What does this mean for the practice of and research into HRM?  Never before has the people team had so many tools at their disposal, but who are confronted with  the question of how these tools can be used  effectively to create workplaces that:  focus on capabilities rather than jobs, where people strategies are creative and hybrid, where performance management is re-imagined and more flexible and where health and well-being is at the core of every good business decision.  Equally, if not more importantly, how can we reformulate Strategic HRM in this context.  In recent years it appears that the study of HRM has been dominated by the obsession with the individual and a micro I/O psychological approach.  Useful conceptualizations and practical applications of ideas about HRM depend much more on a multi-disciplinary approach.

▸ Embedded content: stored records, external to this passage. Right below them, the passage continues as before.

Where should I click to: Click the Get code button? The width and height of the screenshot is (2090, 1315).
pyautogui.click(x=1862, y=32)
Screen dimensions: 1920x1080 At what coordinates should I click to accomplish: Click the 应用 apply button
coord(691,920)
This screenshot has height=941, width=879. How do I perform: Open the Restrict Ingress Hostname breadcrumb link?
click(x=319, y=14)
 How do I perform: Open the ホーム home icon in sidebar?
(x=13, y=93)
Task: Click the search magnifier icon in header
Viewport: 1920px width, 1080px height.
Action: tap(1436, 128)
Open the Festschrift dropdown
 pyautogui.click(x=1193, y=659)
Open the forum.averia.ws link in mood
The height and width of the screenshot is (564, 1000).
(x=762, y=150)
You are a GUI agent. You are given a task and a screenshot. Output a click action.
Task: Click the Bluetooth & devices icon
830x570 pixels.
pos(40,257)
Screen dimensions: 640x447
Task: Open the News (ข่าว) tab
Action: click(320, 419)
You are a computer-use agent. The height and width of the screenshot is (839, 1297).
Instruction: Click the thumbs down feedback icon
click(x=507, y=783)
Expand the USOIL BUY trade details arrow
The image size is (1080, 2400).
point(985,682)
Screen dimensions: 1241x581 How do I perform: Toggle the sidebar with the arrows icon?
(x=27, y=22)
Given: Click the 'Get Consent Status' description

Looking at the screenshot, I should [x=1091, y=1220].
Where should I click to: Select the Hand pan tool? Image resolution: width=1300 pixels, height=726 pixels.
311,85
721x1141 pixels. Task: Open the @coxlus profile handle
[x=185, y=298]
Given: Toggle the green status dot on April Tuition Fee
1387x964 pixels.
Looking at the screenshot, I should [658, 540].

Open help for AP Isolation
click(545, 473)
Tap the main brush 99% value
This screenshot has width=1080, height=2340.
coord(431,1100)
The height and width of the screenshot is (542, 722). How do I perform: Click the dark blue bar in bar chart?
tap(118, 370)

This Special Issue is open minded regarding methodological approaches, however,
we specifically encourage submissions that:

  1. disrupt current thinking and practice about the HR role and activities.
  2. are multidisciplinary and/or offer ideas from more macro perspectives; for example, economics, sociology, industrial relations rather than industrial/organisational psychology or organizational behaviour.
  3. meaningfully connects academic research to practice in such a way that it meets the needs that HR leader-managers see as important.
  4. take a qualitative approach.

List of topic areas

  • Qualitative studies that use frameworks and ideas from a range of disciplines.
  • Empirical studies that highlight innovation and disruption in HR practice.
  • The impact of technology on HR and its limitations and ethical issues.
  • New ways of working and its implications for disrupting HR practice.
  • Case studies of disruptive and innovative HR practices.
  • Alternative HRM systems.
  • Alternative and disruptive approaches to specific HRM practices, recruitment, performance management, job/work design, human resource development etc.
  • Critical and disruptive approaches to the idea of ‘talent’.
  • New ways of envisaging strategic HRM.
  • The role of professional associations in constraining or encouraging innovation in HRM.

Guest Editors

Kay Maddox-Daines, UK, University of Suffolk

Steve McKenna, Australia, Curtin University

Laxmikant Manroop, USA, Eastern Michigan University 

Submissions Information

Submissions are made using ScholarOne Manuscripts. Registration and access are available at:   https://mc.manuscriptcentral.com/prev

Author guidelines must be strictly followed. Please see: https://www.emeraldgrouppublishing.com/journal/pr#author-guidelines

Authors should select (from the drop-down menu) the special issue title at the appropriate step in the submission process, i.e. in response to ““Please select the issue you are submitting to”. 

Submitted articles must not have been previously published, nor should they be under consideration for publication anywhere else, while under review for this journal.